Asuragen has developed its assays to run on Life Technologies' ABI family of capillary electrophoresis instruments. "This particular family of instruments has the broadest install base and, so, particularly with our AmplideX products, it's compatible with that entire family … so there is a lot of versatility in how the assay can be run and how the results can be extracted for various uses," Latham said.
The company still has designs on seeking US Food and Drug Administration clearance for AmplideX, but is still determining which version – the flagship assay or the methylation status test – to move down that path.

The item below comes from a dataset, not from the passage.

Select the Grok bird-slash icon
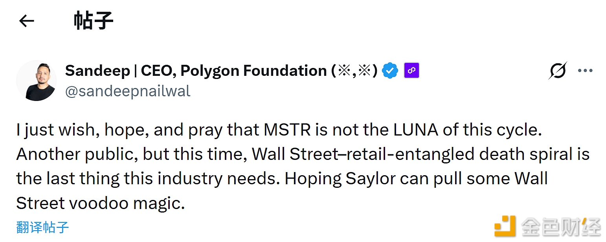tap(558, 70)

Carlson and Latham did not provide a timeline for seeking FDA approval.
Xpansion Interpreter, meantime, will most likely remain a supplemental offering through Asuragen's CLIA lab.
"Xpansion Interpreter is a very complicated test that is not easily converted into a kit format, and requires a high degree of analytics," Carlson said. "So we see that as being a lab-developed test for the Asuragen CLIA lab, but our intent is for the AmplideX technology to seek an IVD path in the fragile X category."